▶ Teks Bacaan:
■ ■ ■

Rabu 28 Aug 2019 07:39 WIB

Nasib Polisi Kashmir, tanpa Senjata dan Seragam Lengkap

Polisi Kashmir betugas menghentikan gerakan politik anti-India.

Rep: Fergi Nadira/ Red: Ani Nursalikah
Seorang polisi Kashmir berjaga di luar sebuah toko yang tutup di Srinagar, Kashmir yang dikuasai India, Kamis (22/8).
Foto:
Polisi Kashmir duduk-duduk di depan sebuah toko yang tutup di Srinagar, Kashmir yang dikuasai India, Kamis (22/8).

Sejumlah petugas mengatakan, mereka tidak memiliki tugas pasti ketika transisi dari negara semi-otonom ke wilayah yang dikelola pemerintah federal. Berbeda dengan tentara India yang berjaga serius di lorong pemeriksaan bersenjatakan senapan serbu, senapan, tabung gas air mata, dan radio dua arah, polisi Kashmir hanya membawa tongkat.

"Ini adalah pekerjaan santai akhir-akhir ini. Kami menjadi seperti juru tulis dan pembantu di lapangan untuk tentara. Mengapa kami harus bawa senjata? Bagaimanapun, kami termasuk dari masyarakat yang terkepung," kata seorang petugas polisi Kashmir yang sedang membaca koran di pos pemeriksaan.

Ketika tentara tiba di Srinagar pada malam sebelum status Kashmir dicabut, kelompok pemberontak terbesar, Hizbul Mujahideen meminta polisi Kahsmir bangkit bersama melawan New Delhi. "Orang Kashmir yang bekerja di kepolisian memiliki kesempatan menebus diri mereka," ujar komandan gerilyawan Reyaz Naikoo.

Namun, juru bicara kepolisian Kashmir Syed Javaid Mujtaba Gillani menolak klaim Naikoo. Ia menegaskan petugas menjalankan tugas profesional.

Gillani mengatakan, hanya 20 persen petugas polisi Kashmir yang membawa senjata api. Pasukan kepolisian, kata dia selalu ada dalam menjaga hukum dan ketertiban.

■ ■ ■

▶ Bagian Data:

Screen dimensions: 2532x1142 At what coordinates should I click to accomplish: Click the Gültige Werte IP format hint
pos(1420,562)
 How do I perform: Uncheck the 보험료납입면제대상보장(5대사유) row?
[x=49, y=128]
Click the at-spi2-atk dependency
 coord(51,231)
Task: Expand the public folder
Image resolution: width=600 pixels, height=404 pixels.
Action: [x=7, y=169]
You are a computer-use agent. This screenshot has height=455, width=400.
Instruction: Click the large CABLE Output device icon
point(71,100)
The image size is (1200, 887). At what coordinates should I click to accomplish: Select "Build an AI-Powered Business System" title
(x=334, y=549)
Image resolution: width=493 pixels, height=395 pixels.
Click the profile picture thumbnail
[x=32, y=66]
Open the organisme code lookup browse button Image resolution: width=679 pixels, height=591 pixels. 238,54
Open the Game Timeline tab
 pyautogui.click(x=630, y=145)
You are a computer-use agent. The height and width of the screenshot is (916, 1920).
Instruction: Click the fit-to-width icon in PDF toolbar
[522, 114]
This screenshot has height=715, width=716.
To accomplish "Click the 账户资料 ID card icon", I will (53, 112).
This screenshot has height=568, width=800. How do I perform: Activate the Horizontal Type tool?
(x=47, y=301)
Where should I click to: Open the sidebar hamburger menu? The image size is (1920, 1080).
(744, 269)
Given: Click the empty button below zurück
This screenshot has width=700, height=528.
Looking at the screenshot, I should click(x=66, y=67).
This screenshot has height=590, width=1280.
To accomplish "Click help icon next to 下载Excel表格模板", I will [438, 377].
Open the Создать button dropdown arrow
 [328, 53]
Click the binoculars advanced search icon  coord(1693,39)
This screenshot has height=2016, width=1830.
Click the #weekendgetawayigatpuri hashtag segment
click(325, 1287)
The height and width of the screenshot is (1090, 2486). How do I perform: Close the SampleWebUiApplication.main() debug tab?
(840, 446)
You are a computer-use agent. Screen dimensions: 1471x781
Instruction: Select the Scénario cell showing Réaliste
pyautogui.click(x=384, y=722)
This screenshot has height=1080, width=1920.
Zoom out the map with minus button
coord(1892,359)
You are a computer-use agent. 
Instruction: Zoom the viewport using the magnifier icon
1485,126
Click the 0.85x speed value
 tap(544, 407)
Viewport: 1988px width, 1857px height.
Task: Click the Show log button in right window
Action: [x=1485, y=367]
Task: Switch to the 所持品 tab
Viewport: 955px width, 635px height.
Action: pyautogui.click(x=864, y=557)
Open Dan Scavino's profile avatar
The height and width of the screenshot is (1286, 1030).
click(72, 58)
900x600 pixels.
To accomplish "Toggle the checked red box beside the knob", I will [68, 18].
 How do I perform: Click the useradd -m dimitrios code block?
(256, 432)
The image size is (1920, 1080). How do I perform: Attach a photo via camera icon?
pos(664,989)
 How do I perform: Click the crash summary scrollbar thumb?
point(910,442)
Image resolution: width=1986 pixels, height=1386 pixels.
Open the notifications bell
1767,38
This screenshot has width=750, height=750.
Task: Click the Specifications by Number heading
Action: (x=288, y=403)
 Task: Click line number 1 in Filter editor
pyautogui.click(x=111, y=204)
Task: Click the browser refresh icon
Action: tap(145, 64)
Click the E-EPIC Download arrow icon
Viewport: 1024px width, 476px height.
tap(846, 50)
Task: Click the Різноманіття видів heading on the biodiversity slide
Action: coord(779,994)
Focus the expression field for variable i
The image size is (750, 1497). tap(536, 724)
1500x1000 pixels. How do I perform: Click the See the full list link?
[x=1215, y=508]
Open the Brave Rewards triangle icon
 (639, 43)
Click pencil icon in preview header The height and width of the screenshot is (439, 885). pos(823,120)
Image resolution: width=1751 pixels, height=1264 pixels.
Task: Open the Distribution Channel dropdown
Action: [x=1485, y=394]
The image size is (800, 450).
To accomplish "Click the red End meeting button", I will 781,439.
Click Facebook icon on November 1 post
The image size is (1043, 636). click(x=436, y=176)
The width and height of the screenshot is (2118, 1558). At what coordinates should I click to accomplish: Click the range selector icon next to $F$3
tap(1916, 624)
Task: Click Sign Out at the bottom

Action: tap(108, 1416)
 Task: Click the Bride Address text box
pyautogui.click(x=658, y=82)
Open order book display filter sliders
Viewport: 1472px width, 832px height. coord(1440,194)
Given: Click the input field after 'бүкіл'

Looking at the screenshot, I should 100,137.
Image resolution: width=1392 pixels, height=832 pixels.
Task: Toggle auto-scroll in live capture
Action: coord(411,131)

■ ■ ■

▶ Deskripsi Latihan: Periksa apakah tiap pernyataan berikut sesuai dengan berita tentang polisi Kashmir: (a) Polisi Kashmir membawa senapan serbu di pos pemeriksaan; (b) Juru bicara kepolisian Kashmir menolak klaim komandan gerilyawan Reyaz Naikoo; (c) Menurut Gillani, separuh petugas polisi Kashmir membawa senjata api. Jawab ya atau tidak untuk masing-masing, disertai kutipan persis dari berita yang menentukan jawaban itu. Materi ini berasal dari sumber lain.

▶ Hasil Jawaban:
(a) Tidak: "polisi Kashmir hanya membawa tongkat"
(b) Ya: "juru bicara kepolisian Kashmir Syed Javaid Mujtaba Gillani menolak klaim Naikoo"
(c) Tidak: "hanya 20 persen petugas polisi Kashmir yang membawa senjata api"